Earliest Cave Paintings May Not Be From Humans
and let it be known
The widely known cave paintings, which largely depict hunters, animals, and handprint outlines, were originally thought to date back 30,000 years ago. However, this date may prove incorrect in light of novel technology that uses the thickness of mineral deposits, not carbon dating, to measure the age of these early masterpieces.
João Zilhão, an archaeologist at Spain’s University of Barcelona, and Alistair Pike of the United Kingdom’s University of Bristol dated 50 paintings in 11 Spanish caves. According to Wired, “some handprint outlines are at least 37,000 years old. Several red circles are at least 41,000 years old and may be several thousand years older. That’s 10,000 years older than paintings in France, which until now were considered the oldest cave art.” That would mean that if these paintings had been done by modern humans, they would have had to arrive in Europe with a tradition of symbolic painting, something very unlikely based upon current archaeological knowledge. The alternative explanation is that they arrived in Europe and suddenly learned to paint, “raising the question of why such an important cultural leap occurred so suddenly, in that particular place.”

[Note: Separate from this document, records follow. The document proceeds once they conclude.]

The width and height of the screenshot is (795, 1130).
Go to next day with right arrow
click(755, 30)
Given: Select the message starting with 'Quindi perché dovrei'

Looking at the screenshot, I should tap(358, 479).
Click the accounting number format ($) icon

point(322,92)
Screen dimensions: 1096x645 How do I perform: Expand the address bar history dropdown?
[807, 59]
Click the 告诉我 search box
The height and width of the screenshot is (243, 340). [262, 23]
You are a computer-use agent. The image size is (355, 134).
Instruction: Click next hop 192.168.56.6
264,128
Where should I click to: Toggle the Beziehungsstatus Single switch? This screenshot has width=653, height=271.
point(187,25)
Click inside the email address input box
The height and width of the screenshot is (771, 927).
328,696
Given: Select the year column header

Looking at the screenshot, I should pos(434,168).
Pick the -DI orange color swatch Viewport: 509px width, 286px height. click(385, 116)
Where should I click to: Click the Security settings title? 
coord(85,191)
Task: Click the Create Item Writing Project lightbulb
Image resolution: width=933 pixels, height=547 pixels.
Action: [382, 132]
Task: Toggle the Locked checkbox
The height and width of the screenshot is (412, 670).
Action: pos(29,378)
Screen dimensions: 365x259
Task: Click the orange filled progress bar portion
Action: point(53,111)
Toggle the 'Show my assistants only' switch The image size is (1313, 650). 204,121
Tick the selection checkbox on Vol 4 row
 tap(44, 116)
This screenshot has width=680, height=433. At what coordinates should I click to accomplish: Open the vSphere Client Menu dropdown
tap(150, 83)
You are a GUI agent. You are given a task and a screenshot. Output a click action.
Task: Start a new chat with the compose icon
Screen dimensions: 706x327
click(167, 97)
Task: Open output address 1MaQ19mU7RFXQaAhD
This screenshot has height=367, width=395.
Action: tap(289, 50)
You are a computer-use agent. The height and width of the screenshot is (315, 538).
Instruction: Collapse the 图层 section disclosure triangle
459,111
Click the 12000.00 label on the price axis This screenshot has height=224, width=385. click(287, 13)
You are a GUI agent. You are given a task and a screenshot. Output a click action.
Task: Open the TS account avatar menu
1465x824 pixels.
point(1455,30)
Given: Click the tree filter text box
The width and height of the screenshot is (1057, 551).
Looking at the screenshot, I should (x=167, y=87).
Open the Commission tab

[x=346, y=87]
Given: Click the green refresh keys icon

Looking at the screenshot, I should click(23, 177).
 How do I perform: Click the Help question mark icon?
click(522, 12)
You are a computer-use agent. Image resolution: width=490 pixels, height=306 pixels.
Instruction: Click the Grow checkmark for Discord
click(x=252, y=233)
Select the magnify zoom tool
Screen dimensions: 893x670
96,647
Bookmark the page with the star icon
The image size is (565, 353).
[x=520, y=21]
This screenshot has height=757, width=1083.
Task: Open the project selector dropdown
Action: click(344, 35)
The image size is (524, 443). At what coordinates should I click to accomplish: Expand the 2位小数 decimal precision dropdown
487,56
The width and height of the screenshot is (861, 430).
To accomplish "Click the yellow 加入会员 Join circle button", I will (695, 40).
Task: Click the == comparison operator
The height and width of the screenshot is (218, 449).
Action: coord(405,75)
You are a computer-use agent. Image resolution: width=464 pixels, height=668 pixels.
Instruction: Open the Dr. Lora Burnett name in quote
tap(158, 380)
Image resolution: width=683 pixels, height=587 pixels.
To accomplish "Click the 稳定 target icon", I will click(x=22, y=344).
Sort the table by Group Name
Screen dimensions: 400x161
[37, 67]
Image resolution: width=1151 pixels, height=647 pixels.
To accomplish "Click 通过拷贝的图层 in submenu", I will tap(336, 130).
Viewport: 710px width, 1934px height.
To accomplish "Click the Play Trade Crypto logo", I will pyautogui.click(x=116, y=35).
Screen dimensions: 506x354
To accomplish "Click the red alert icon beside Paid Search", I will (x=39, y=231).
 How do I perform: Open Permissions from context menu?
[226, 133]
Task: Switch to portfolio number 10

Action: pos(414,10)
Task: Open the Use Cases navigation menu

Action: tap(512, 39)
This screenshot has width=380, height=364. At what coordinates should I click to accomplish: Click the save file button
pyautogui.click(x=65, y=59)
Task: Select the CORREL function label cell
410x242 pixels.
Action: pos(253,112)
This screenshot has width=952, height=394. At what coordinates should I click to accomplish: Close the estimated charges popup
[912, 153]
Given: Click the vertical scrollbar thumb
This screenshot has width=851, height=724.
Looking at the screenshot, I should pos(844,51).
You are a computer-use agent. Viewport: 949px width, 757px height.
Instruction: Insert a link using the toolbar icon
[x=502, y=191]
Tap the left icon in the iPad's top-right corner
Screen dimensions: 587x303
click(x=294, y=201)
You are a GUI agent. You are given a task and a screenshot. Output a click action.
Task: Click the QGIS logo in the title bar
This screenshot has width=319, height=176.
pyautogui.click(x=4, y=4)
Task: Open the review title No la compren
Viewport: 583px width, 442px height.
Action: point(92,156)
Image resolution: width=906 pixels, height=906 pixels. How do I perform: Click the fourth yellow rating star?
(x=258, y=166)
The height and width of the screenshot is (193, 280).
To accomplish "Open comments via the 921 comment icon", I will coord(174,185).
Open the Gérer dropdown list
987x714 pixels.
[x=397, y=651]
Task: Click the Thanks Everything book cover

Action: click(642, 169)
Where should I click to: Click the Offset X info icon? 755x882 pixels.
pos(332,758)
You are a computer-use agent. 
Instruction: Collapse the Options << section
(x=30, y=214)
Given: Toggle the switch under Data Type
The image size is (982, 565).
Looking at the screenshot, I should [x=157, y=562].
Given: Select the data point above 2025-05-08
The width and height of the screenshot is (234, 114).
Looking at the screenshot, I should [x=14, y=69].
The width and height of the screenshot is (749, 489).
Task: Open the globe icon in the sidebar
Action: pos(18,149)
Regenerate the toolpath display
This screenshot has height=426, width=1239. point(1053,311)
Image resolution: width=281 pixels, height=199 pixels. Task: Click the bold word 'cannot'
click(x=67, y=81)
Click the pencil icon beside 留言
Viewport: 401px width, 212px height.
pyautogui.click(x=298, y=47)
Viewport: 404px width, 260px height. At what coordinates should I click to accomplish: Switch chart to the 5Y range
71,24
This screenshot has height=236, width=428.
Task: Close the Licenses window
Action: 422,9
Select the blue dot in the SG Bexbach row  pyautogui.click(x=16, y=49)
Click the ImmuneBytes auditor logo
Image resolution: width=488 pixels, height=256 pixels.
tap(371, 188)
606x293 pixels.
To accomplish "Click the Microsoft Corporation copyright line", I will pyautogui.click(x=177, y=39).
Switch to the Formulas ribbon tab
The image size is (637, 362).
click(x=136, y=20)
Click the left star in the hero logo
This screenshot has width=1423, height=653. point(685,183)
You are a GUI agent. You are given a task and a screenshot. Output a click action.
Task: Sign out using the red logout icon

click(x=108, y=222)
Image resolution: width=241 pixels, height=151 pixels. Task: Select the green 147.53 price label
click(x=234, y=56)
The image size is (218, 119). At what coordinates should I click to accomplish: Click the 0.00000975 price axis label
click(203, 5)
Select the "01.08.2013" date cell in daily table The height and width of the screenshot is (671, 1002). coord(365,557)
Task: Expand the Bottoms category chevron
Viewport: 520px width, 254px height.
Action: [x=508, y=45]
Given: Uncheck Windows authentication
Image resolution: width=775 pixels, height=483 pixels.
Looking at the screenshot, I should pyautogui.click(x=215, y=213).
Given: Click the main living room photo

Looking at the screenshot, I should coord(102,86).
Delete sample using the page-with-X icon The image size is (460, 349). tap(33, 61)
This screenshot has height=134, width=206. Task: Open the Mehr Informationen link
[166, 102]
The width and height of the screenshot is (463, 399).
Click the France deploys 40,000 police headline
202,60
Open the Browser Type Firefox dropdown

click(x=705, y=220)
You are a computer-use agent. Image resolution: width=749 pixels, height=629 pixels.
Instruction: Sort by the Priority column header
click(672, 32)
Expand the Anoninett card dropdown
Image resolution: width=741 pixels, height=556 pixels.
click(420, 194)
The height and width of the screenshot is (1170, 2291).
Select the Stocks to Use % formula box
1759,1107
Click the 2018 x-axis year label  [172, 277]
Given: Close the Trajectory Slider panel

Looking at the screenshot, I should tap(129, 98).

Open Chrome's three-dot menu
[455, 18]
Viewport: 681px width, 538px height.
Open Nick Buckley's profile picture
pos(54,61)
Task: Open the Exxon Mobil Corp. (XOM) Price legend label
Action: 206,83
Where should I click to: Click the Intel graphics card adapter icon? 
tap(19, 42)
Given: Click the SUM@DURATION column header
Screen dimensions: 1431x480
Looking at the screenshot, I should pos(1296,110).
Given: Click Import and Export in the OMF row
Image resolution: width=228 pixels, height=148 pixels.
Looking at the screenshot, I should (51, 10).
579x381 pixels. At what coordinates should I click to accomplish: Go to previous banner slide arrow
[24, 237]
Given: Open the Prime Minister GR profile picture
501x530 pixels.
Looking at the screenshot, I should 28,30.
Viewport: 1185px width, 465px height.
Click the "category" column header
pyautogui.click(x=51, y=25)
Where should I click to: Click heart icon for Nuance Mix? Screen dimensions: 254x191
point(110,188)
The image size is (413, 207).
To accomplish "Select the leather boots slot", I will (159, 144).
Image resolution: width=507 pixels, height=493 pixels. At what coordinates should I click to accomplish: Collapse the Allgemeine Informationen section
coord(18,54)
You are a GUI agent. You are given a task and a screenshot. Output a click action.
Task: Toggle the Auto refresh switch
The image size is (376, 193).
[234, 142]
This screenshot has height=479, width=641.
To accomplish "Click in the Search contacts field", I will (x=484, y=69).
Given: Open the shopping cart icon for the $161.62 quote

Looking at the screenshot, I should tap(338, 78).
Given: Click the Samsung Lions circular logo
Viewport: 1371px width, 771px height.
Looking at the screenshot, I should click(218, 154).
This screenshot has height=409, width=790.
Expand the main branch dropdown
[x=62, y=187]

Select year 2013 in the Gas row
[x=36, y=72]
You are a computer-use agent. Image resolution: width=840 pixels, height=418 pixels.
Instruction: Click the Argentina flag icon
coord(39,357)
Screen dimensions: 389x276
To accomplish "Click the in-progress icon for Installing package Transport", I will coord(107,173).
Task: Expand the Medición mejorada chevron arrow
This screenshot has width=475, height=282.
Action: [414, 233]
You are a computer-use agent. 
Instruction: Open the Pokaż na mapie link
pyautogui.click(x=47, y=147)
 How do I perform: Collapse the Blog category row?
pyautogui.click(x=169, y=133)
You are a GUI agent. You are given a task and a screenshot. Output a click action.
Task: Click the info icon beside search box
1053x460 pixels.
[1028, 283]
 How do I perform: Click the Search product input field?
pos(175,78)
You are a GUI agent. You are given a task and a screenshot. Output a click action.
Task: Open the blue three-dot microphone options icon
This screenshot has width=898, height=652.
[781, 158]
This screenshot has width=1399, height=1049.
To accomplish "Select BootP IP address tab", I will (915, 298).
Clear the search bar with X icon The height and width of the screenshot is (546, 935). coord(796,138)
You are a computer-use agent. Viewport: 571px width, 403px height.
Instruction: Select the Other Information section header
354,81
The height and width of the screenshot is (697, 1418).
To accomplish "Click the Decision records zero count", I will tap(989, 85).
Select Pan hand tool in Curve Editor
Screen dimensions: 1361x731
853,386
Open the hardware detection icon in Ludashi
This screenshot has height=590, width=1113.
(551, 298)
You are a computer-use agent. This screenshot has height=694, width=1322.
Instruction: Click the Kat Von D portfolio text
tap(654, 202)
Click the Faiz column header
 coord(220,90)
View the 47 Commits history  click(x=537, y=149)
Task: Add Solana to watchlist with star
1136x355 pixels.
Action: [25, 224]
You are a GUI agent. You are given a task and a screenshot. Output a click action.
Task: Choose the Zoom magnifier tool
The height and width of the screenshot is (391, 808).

Or, perhaps these paintings weren’t created by Homo sapiens at all.
According to NPR, “Neanderthals did perform ritual burials. They made decorative beads and other ornaments. Pike also notes that DNA evidence now suggests that modern humans and Neanderthals interbred,” thus, the ability to make art shouldn’t come as too large of a surprise. If this hypothesis, which needs much more rigorous testing, proves to be true, “anyone…could walk into El Castillo cave and see a Neanderthal hand on the wall.”
However, not everyone is entirely convinced — archaeologists Pat Shipman, an expert on symbolic behavior, finds it doubtful that Neanderthals waited until about the time humans arrived to begin painting figures: “I find it easiest to assume that people who are already doing that moved into more figurative representations than thinking that an entirely other species of people suddenly came up with making figurative art.”
Either way, the prospect is exciting: with a little more time and testing, science just might bring us one step closer to our evolutionary relatives.